Question

A fat hose pipe is held horizontally by a fireman. It delivers water through a constricting nozzle $1\,lit\,{\sec ^{ - 1}}$ . If by increasing the pressure, the water is delivered at $2\,lit\,{\sec ^{ - 1}}$ , the fireman has to:
A. Push forward
B. Push forward $4$ times hard
C. Push forward $8$ times hard
D. Push backward $4$ times hard

Answer 1

Hint: In order to solve this question, firstly we will find the force due to the initial velocity of water and its mass equivalent to product of density of water and its volume and then we will find force after an increase in pressure and will compare both equations.

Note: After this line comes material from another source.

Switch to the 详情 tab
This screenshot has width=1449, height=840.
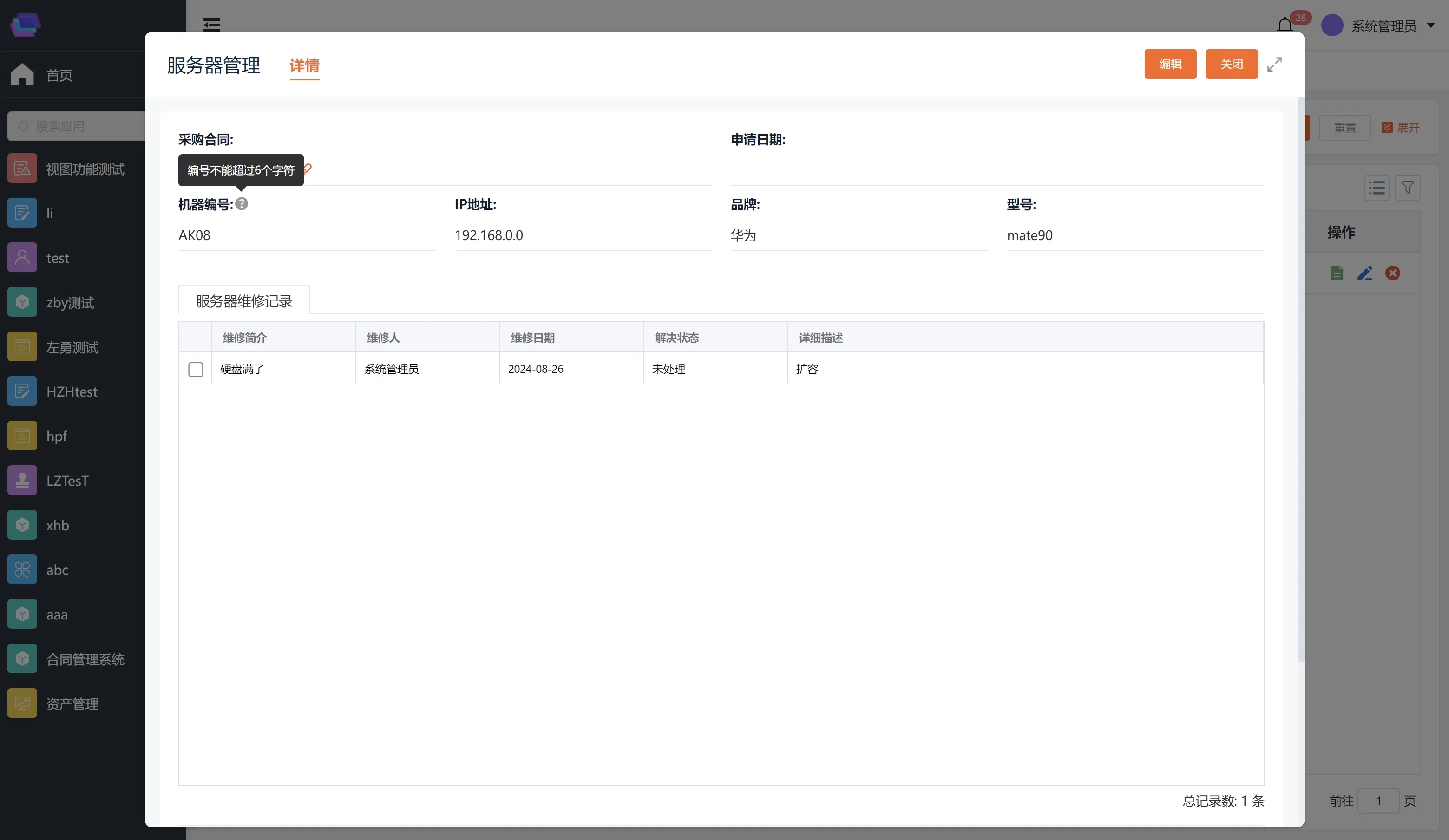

Complete step by step answer:
Let us first calculate the initial mass of flowing water which is given as $m = \rho \times V$ and initially we have a volume $V = 1\,litre$
So we get mass $m = \rho \to (i)$ (in its respective SI unit)
Now, force $F = m \times \dfrac{v}{t}$
And initial velocity of flowing water is given as $v = 1lit\,{\sec ^{ - 1}}$ and in one second so,
$F = m$
Or we can write,
$F = \rho \to (ii)$
Now, in final case after increasing the pressure, the new velocity let’s say $v' = 2lit\,{\sec ^{ - 1}}$
Final force say $F' = m'\dfrac{{v'}}{t}$
Where $m'$ is the final mass which is given as of volume two litres
$m' = \rho \times v'$
$\Rightarrow m' = 2\rho $ Using this we get final force as,
$\Rightarrow F' = 4\rho \to (iii)$
Now, from equations $(ii)$ and $(iii)$ we can see that,
$\therefore F' = 4F$
Which means the fireman has to apply force four times forward.

Hence,the correct answer is option B.

Note:Remember, density is the mass per unit volume of a substance. Density of water is a constant numerical value which is equal to $1\,g\,c{m^{ - 3}}$ . And here Force will need to apply in forward direction because we get the magnitude of force positive if it were negative it implies firemen have to push the same amount of force in backward direction.